■ Directions
- a) Rewrite the passage of the Golden Valley Colony steel article from "In order to" up to and including "is closely monitored.", replacing "carpentry shop" with "woodworking shop".
- b) Write the next part of the article about the Golden Valley Colony's steel operation, beginning after its final sentence.

■ Excerpt
A year ago, the Golden Valley Hutterite Colony in Ryegate launched a steel fabrication operation after leaders there realized they needed to do something different.
Hutterites have farmed and raised livestock on the Northern Plains of North and South Dakota, Eastern Montana and southwestern Canada for more than 100 years.
But agriculture hasn't sustained them like it used to, so leaders at the Golden Valley Colony decided they needed to branch out. Their facility produces steel siding, trim and roofs all cut and formed to fit for a contractor or homeowner.
"We have to do this," said Dan Kleinsasser, a colony member and one of the workers in the steel fabrication plant. His son, Josh Kleinsasser, is the operation's manager.
Introducing a state-of-the-art steel fabrication and production facility to an agricultural operation, which runs on technology and practices that were pioneered, in some cases, generations ago, presents myriad issues.
In order to launch Valley Steel, the colony needed to take orders and correspond with contractors and customers electronically. And so for the first time, the internet has come to the Golden Valley Colony.
The carpentry shop at the religious colony soon followed and now, for an entire year, the whole place has been wired. Dan Kleinsasser said having access to the internet, with all its worldly temptations, has gone well and that its use is closely monitored.
After successfully using internet for Valley Steel and the carpentry shop, leaders at the colony decided to give access to all members. To encourage accountability, colony leaders set up a computer in an open room that had windows and a door with no locks. And they set up strict filters on internet searches to limit what the colony could access. Working with the internet service provider, leaders also monitor the computer's internet history.
As operations at Valley Steel have gotten underway, workers have been churning out steel trim and siding for barns, homes and warehouses for nearly a year now. It hasn't been easy and managers have had to troubleshoot at nearly every turn.
Dan Kleinsasser pointed to the warehouse's collection of steel.
Steel arrives to the facility in single, long sheets wrapped on giant spools. They keep dozens of these spools on hand, each a different color or texture. And every so often one will show up damaged or otherwise unusable, a hiccup that can be costly as it slows production.
Production moves as quickly as they have the correct materials on hand to use. That was another learning curve.
"We got a big surprise," Kleinsasser said. "We needed way more inventory. The biggest challenge is knowing what to order."

■ Raw data
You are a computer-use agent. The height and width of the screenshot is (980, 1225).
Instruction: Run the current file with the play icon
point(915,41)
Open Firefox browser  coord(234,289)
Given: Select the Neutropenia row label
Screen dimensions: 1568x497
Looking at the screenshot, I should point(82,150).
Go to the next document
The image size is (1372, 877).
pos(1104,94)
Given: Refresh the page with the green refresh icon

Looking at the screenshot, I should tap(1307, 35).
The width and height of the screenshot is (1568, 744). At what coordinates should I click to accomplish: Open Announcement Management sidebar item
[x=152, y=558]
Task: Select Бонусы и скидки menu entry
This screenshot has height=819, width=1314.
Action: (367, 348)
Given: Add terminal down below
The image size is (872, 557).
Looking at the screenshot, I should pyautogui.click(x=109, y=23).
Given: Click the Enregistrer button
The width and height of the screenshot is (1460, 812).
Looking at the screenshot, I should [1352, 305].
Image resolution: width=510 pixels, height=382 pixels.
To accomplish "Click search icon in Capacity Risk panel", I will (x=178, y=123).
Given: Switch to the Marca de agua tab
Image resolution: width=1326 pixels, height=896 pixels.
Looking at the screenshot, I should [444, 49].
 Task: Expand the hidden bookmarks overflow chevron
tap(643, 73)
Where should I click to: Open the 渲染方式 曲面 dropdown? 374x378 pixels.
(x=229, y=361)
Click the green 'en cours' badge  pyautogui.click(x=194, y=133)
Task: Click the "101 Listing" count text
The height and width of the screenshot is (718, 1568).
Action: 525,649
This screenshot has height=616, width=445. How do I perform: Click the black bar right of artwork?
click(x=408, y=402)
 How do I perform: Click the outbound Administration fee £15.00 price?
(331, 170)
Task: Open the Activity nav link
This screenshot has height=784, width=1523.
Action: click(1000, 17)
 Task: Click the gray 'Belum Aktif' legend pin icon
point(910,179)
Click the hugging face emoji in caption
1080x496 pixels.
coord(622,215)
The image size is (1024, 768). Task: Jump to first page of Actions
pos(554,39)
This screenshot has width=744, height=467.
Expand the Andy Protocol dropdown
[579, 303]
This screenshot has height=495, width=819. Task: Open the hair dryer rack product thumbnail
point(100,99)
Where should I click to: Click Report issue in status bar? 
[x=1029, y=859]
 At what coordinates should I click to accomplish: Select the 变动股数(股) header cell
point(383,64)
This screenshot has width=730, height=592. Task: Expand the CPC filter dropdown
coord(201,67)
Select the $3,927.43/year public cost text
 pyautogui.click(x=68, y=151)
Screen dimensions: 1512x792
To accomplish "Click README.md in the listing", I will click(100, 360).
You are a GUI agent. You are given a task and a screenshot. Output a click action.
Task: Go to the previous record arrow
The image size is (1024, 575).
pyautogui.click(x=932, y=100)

■ Task answers
- a)
In order to launch Valley Steel, the colony needed to take orders and correspond with contractors and customers electronically. And so for the first time, the internet has come to the Golden Valley Colony.
The woodworking shop at the religious colony soon followed and now, for an entire year, the whole place has been wired. Dan Kleinsasser said having access to the internet, with all its worldly temptations, has gone well and that its use is closely monitored.

- b)
Communication has also taken some work. Hutterites are a close-knit group who speak a mix of English and an upper German dialect known as Hutterisch. Traditionally, they have limited their contact with the world outside the colonies.
And so they've had to work to ensure their communication with the contractors with whom they deal is clear and unequivocal, tightening up the ordering system and stating clearly their expectations.
On top of that, county phone lines don't go out to the colony. Instead they use a satellite phone connection that sometimes goes down in bad weather. The next big project for Golden Valley is bringing fiber to the rural colony to install an actual phone line.
On top of all that, the price of steel has shot up after President Donald Trump imposed tariffs on China earlier this year.
"That affected us quite a bit," Kleinsasser said.
Valley Steel absorbed some of the price hike but it had to pass some of it on to its customers.
The colony has been able to find a good stable of customers in its first year and Kleinsasser would like to see the company bring on more in the coming year.
Jeff Davis of Jeff Davis Construction in Billings is a fan.
"I love working with them," he said. "They're not not too big for their britches, like other companies I won't name."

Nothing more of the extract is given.